**What is being asked:** Your reply should contain every record, restated word for word.

**Input for this task:**
==========
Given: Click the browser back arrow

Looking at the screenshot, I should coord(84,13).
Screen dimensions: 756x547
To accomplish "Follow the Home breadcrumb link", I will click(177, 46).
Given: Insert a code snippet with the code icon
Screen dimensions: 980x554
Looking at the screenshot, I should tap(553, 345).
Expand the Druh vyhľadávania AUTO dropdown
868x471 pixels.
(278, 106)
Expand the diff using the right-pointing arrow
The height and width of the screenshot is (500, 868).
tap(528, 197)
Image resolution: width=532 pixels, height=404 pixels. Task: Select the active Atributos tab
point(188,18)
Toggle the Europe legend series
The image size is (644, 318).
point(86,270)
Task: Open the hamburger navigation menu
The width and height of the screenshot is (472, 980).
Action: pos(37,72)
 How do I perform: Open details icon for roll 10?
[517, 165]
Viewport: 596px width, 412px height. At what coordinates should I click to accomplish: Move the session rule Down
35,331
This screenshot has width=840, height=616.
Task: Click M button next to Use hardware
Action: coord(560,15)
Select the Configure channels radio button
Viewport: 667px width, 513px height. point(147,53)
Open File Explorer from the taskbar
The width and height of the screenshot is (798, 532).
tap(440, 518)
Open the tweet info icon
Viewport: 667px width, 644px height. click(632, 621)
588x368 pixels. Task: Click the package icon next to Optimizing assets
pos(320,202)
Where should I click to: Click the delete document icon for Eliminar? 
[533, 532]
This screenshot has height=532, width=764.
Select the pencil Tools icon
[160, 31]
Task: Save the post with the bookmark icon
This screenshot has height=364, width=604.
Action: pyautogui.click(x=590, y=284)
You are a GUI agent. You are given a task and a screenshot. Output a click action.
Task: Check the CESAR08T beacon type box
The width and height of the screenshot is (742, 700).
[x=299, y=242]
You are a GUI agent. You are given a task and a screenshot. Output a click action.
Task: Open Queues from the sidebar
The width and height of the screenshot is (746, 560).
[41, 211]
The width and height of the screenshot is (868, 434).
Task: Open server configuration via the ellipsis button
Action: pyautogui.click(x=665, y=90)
==========
**Reply to the task:**
Given: Click the browser back arrow

Looking at the screenshot, I should coord(84,13).
Screen dimensions: 756x547
To accomplish "Follow the Home breadcrumb link", I will click(177, 46).
Given: Insert a code snippet with the code icon
Screen dimensions: 980x554
Looking at the screenshot, I should tap(553, 345).
Expand the Druh vyhľadávania AUTO dropdown
868x471 pixels.
(278, 106)
Expand the diff using the right-pointing arrow
The height and width of the screenshot is (500, 868).
tap(528, 197)
Image resolution: width=532 pixels, height=404 pixels. Task: Select the active Atributos tab
point(188,18)
Toggle the Europe legend series
The image size is (644, 318).
point(86,270)
Task: Open the hamburger navigation menu
The width and height of the screenshot is (472, 980).
Action: pos(37,72)
 How do I perform: Open details icon for roll 10?
[517, 165]
Viewport: 596px width, 412px height. At what coordinates should I click to accomplish: Move the session rule Down
35,331
This screenshot has width=840, height=616.
Task: Click M button next to Use hardware
Action: coord(560,15)
Select the Configure channels radio button
Viewport: 667px width, 513px height. point(147,53)
Open File Explorer from the taskbar
The width and height of the screenshot is (798, 532).
tap(440, 518)
Open the tweet info icon
Viewport: 667px width, 644px height. click(632, 621)
588x368 pixels. Task: Click the package icon next to Optimizing assets
pos(320,202)
Where should I click to: Click the delete document icon for Eliminar? 
[533, 532]
This screenshot has height=532, width=764.
Select the pencil Tools icon
[160, 31]
Task: Save the post with the bookmark icon
This screenshot has height=364, width=604.
Action: pyautogui.click(x=590, y=284)
You are a GUI agent. You are given a task and a screenshot. Output a click action.
Task: Check the CESAR08T beacon type box
The width and height of the screenshot is (742, 700).
[x=299, y=242]
You are a GUI agent. You are given a task and a screenshot. Output a click action.
Task: Open Queues from the sidebar
The width and height of the screenshot is (746, 560).
[41, 211]
The width and height of the screenshot is (868, 434).
Task: Open server configuration via the ellipsis button
Action: pyautogui.click(x=665, y=90)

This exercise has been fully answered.